Project: Project 3 Allogeneic hematopoietic cell transplantation (HCT) is frequently curative for otherwise fatal leukemia. However, conventional T cell-replete HCT, using immunosuppressive drugs (IS) alone, is often complicated by graft-versus-host disease (GVHD), which is associated with mortality in 16% of HCT recipients. Quality-of-life is compromised by moderate or severe chronic GVHD. Moreover, prolonged GVHD precludes the use of T cell immunotherapy or vaccination to prevent or treat leukemia that recurs following HCT. T cell depletion is effective for preventing GVHD, but is complicated by slow immune recovery and high rates of opportunistic infection. The objective of this project is to develop an improved HCT strategy to prevent GVHD, rapidly reconstitute pathogen-specific immunity and facilitate future immunotherapeutic approaches to reduce relapse. The research ultimately aims to improve the health and survival of leukemia patients. To improve GVHD-free, relapse-free survival (GRFS), we developed two new HCT approaches: 1) peripheral blood stem cell transplantation (PBSCT) with depletion of nave T cells from the stem cell graft (TND) and 2) PBSCT followed by administration of cyclophosphamide 3-4 days after stem cell infusion (post-transplant Cy; PTCy). In single-arm clinical trials of either TND or PTCy, we observed substantially lower rates of chronic GVHD than is usual among recipients of PBSCT on conventional HCT plans. We now propose in Aim 1 a phase II randomized controlled trial (RCT), comparing PBSCT with TND or PTCy to PBSCT with anti-thymocyte globulin (ATG), the latter a standard GVHD prophylaxis approach, using a flexible, pick-the-winner trial design. Our goal is to select one novel PBSCT strategy to advance to a phase III RCT that will define the best approach for maximizing survival while minimizing relapse, GVHD and dependence on IS. T cell immunotherapy and other immune manipulations delivered in the early post-HCT period have the potential to reduce relapse and would be enabled by identification of bone marrow lymphocyte signatures that presage relapse. Exciting new technologies, including single cell RNA sequencing (scRNA-seq) and TCR deep sequencing (TCR-seq) should facilitate the acquisition of these data and will be evaluated in Aim 2.
The specific aims are:
Aim 1 : To conduct a phase II RCT for patients with acute leukemia comparing two novel strategies (TND and PTCy) to a standard HCT strategy (ATG), aiming to improve GVHD-free, relapse-free survival and avoid prolonged IS after myeloablative allogeneic PBSCT.

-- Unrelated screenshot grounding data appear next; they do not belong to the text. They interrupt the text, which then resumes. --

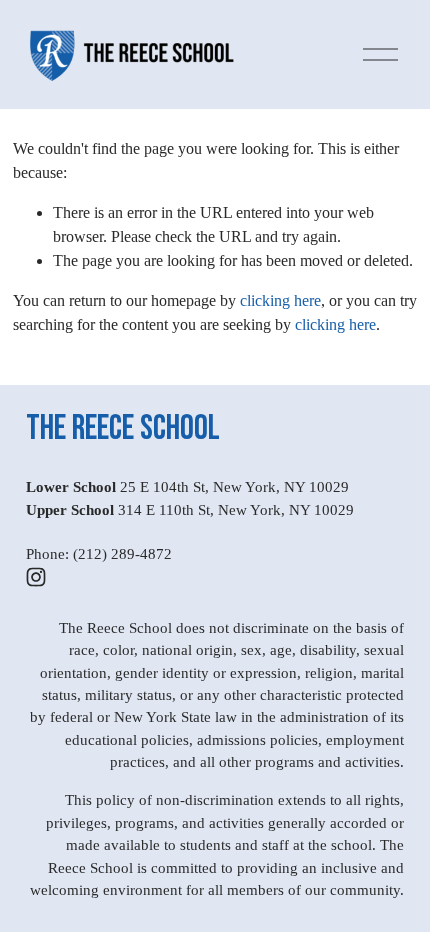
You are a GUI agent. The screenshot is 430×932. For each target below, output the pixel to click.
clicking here (280, 300)
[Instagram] (36, 577)
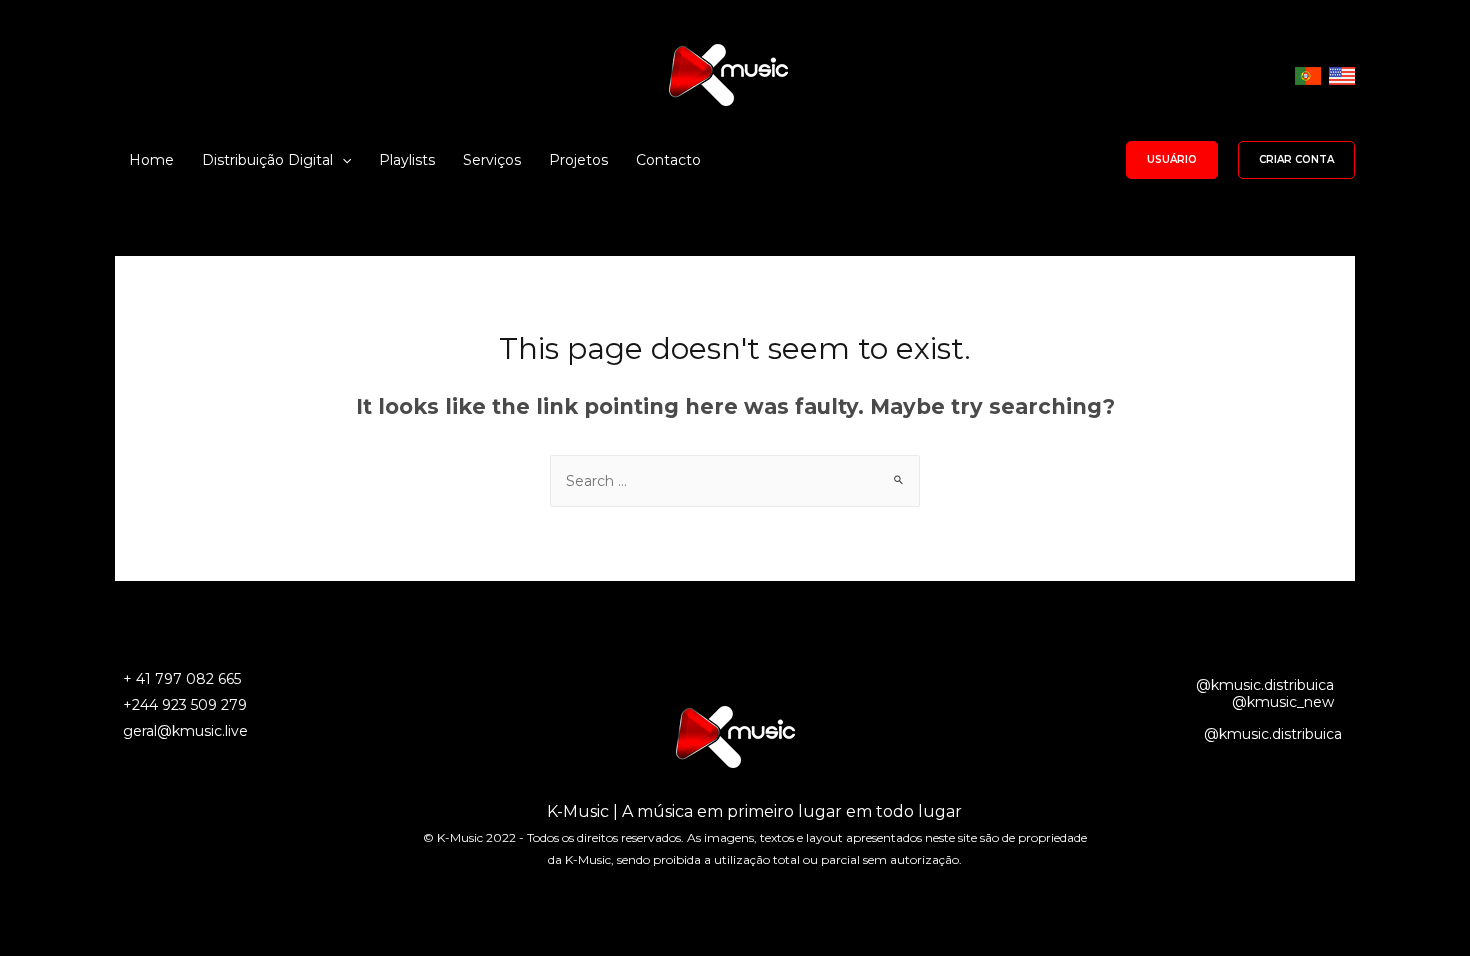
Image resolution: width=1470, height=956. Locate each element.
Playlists (407, 160)
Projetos (578, 160)
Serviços (492, 160)
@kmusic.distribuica (1265, 685)
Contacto (668, 160)
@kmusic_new (1283, 702)
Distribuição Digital (267, 160)
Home (151, 160)
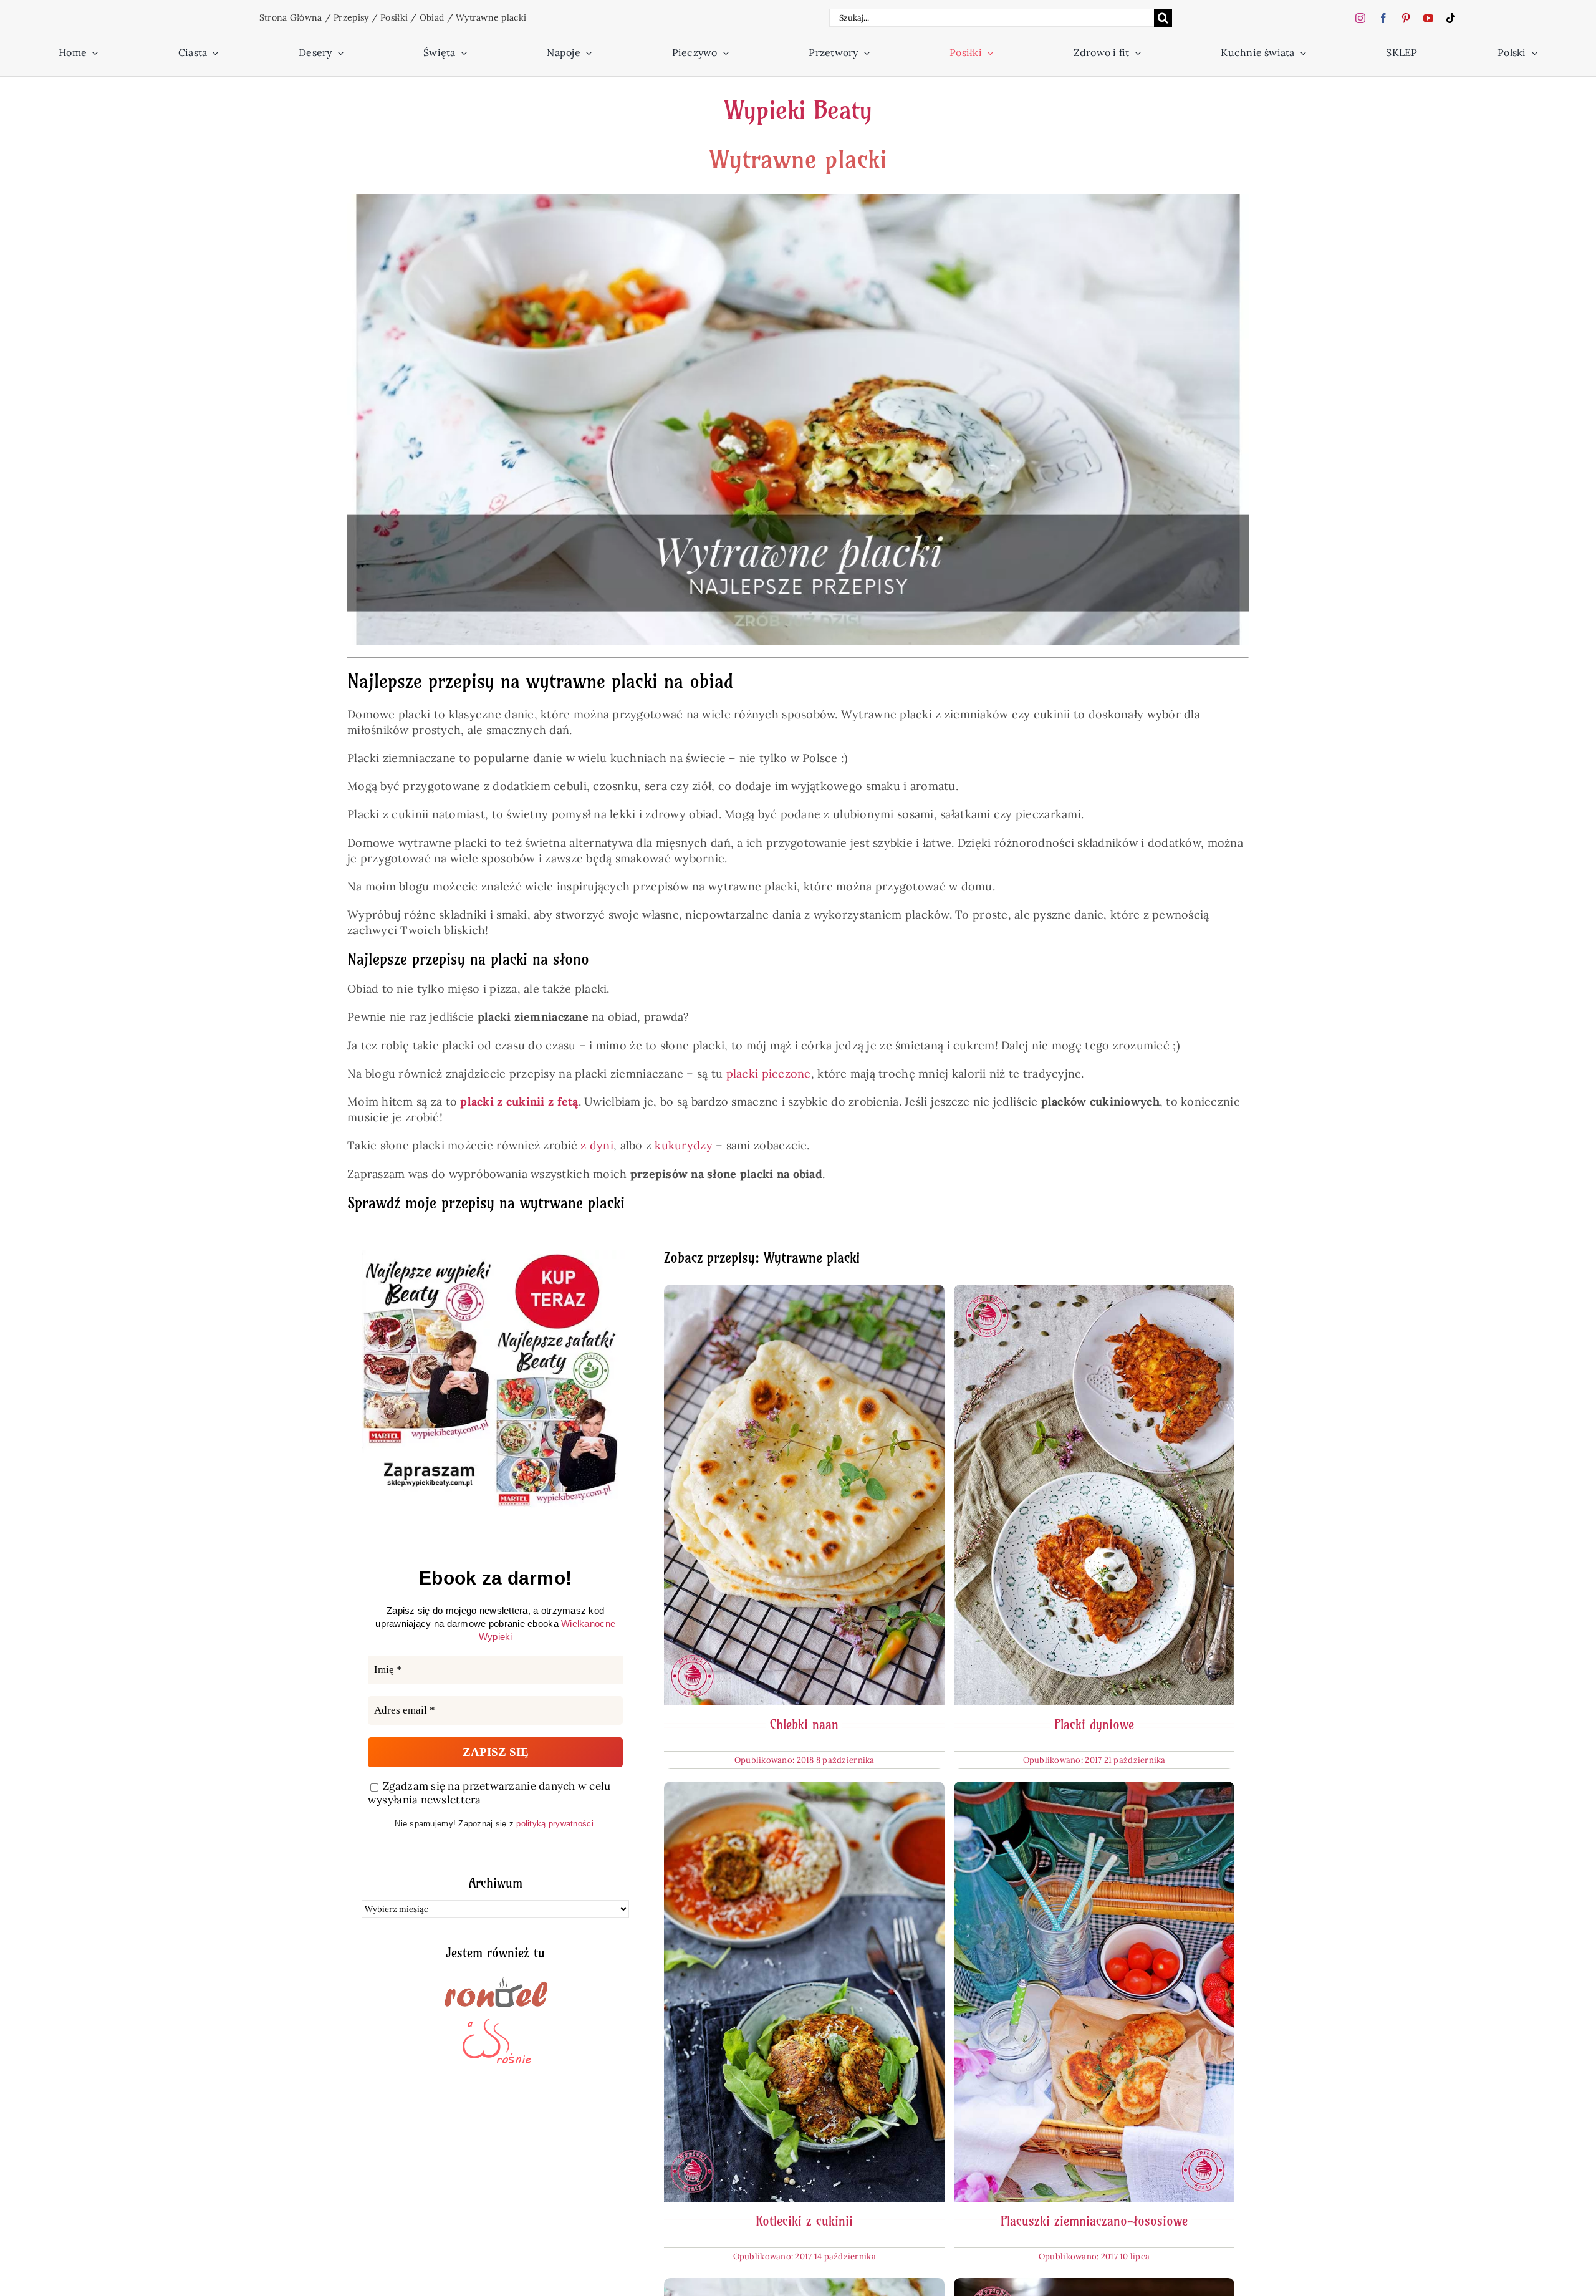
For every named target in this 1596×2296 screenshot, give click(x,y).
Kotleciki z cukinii (804, 2221)
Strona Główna (290, 17)
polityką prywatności (554, 1823)
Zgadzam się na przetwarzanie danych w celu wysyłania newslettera (489, 1793)
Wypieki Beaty (798, 110)
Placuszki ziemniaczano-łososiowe (1094, 2221)
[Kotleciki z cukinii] (804, 1789)
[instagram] (1360, 18)
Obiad (432, 17)
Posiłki (394, 17)
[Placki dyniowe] (1094, 1292)
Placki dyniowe (1094, 1724)
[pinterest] (1406, 18)
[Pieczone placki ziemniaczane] (1094, 2286)
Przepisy (351, 17)
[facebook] (1383, 18)
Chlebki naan (804, 1724)
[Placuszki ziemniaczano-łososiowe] (1094, 1789)
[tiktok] (1451, 18)
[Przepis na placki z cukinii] (804, 2286)
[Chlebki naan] (804, 1292)
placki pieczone (768, 1073)
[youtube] (1428, 18)
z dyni (596, 1145)
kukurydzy (683, 1145)
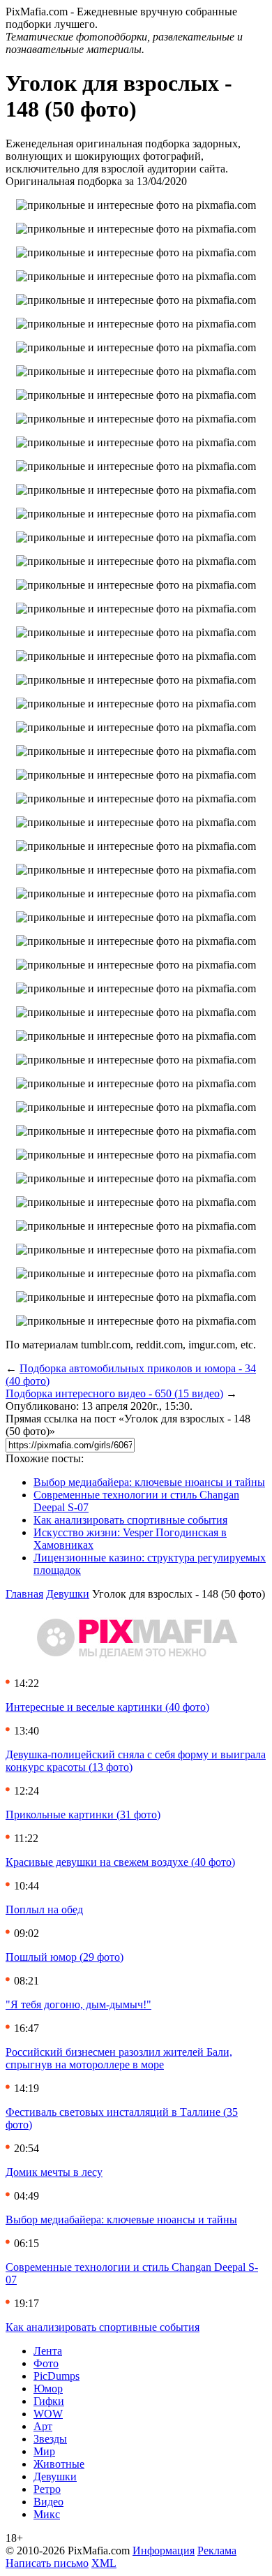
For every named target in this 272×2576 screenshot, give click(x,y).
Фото (46, 2363)
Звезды (50, 2439)
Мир (44, 2451)
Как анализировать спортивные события (130, 1520)
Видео (48, 2502)
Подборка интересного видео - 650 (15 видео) (114, 1393)
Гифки (48, 2401)
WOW (48, 2414)
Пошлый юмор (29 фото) (64, 1957)
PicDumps (56, 2376)
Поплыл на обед (44, 1909)
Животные (58, 2464)
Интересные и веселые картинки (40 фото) (107, 1707)
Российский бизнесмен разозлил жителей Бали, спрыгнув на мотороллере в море (119, 2058)
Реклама (216, 2550)
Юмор (48, 2388)
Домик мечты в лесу (54, 2172)
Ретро (47, 2489)
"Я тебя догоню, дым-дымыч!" (78, 2004)
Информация (164, 2550)
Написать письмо (47, 2563)
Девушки (67, 1594)
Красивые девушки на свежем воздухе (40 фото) (120, 1862)
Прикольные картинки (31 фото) (83, 1814)
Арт (42, 2426)
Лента (47, 2351)
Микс (46, 2514)
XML (103, 2563)
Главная (24, 1594)
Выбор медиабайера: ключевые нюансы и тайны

Aim 2 : To evaluate reconstitution and function of peripheral blood and bone marrow immune cell subsets in HCT recipients to determine if lymphocyte signatures are associated with opportunistic infection or AML relapse.
Project: Project 3 Allogeneic hematopoietic cell transplantation (HCT) can cure otherwise fatal leukemia, but death and disability associated with graft-versus-host disease (GVHD) are common, as is post-HCT relapse. We developed two promising new strategies for peripheral blood stem cell transplantation (PBSCT), with nave T cell depletion (TND) or with post-transplantation cyclophosphamide (PTCy), evaluated them in single-arm clinical trials and found that each were associated with markedly lower chronic GVHD compared to historical controls. We now propose to compare these new strategies with a standard form of HCT in a phase II randomized controlled trial, and to perform state-of-the-art laboratory studies aimed at defining a bone marrow lymphocyte pattern that predicts leukemia recurrence early post-HCT and enables timely implementation of relapse-preventing immunotherapy.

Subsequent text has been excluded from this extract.